Il faut dire qu’elle a le cul entre deux chaises la commission
européenne : depuis longtemps elle œuvre de manière sournoise au
démantèlement des puissants États Nations en promouvant son « Europe des
régions ». Ceci en préconisant des unions transfrontalières entre Pays
basque espagnol et français, Catalogne espagnole et française, Savoie
italienne et française, Alsace et Bade Wurtenberg, etc... autant
d’entités fondées sur une ethnicité réelle ou fantasmée et surtout un
égoïsme revendiqué vis-à-vis des Etats Nations. Le but inavoué est de
démanteler encore plus celles-ci au profit d’entités régionales plus
petites et donc plus faciles à contrôler !

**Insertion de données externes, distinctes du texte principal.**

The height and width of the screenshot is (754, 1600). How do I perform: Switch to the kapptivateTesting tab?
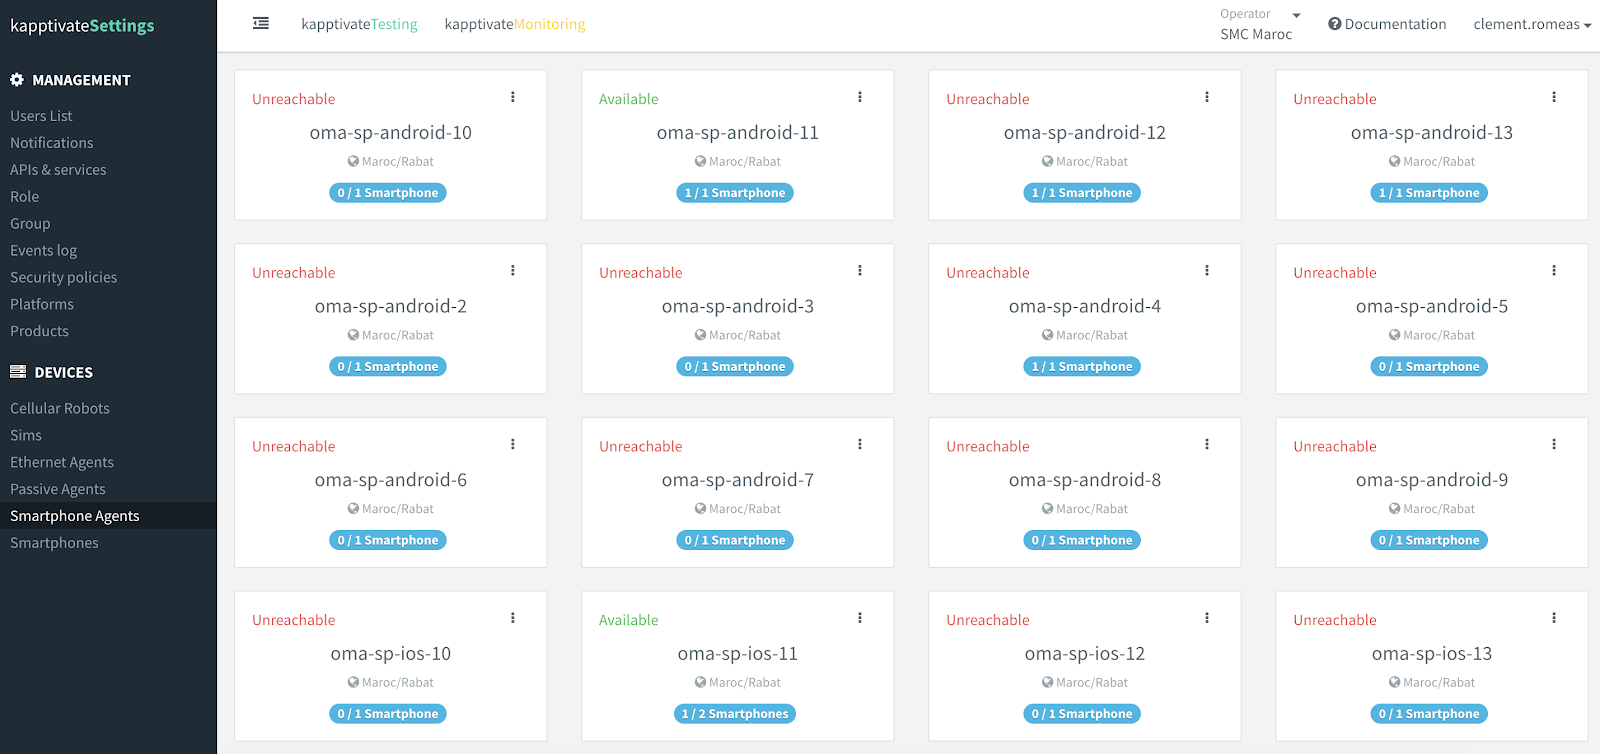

Ce mouvement indépendantiste est avant tout égoïste : c’est le refus
de la solidarité, de « payer pour les autres ». L’écrivain de
nationalité péruvienne et espagnole Mario Vargas Llosa, prix Nobel de
littérature, a qualifié l’indépendantisme catalan de « maladie ». À ce
jeu dangereux, vers quelle Europe va-t-on ? Est-il concevable de laisser
la riche Catalogne rejeter le reste de l’Espagne ? L’opulente Italie du
Nord, dédaigner le pauvre « mezzo giorno », la Flandre désintégrer la
Belgique et se coupant de la Wallonie ? Etc... Le résultat de ce dépeçage
sera quelques régions riches entourées d’une multitude de territoires
plongeants, seuls, dans la pauvreté. Après quoi les puissances
financières, les mafias multinationales dicteront leurs lois à ces
petites entités politiques, avec la complicité de la technocratie
bruxelloise, des institutions financières et de l’Otan en matière de
défense.
Il est vrai que cette Europe-là est celle pour laquelle œuvrent des
technocrates élus par personne. Cette Europe dirigée par des
« commissaires » dont la majorité a fait ses études… aux USA ! Cette
Europe qui a renié ses buts premiers - paix et solidarité – pour les
remplacer par la mise en concurrence « libre et non faussée » de tous
contre tous. Cette Europe, grosse larve qui s’étale sans colonne
vertébrale, sans dessein autre que de devenir le larbin des USA à
travers les accords de libre-échange CETA et TAFTA. Cette Europe
inféodée par la félonie de ses « dirigeants » aux seuls intérêts
anglo-saxons.
Reste la question du pouvoir central espagnol. Quel avenir pour une
monarchie désuète, héritière du franquisme ? Le Roi, à une époque, a
sauvé la démocratie, mais depuis l’institution royale a été dévalorisée
par toutes sortes de magouilles et n’est plus le ferment de l’unité du
pays. Il serait peut-être temps, pour les Espagnols, de poser clairement
la question de l’abdication du Roi et de l’instauration d’une
République fédérale, respectueuse de tous les peuples espagnols.
Dur, dur de faire rêver même des Européens convaincus avec de telles perspectives.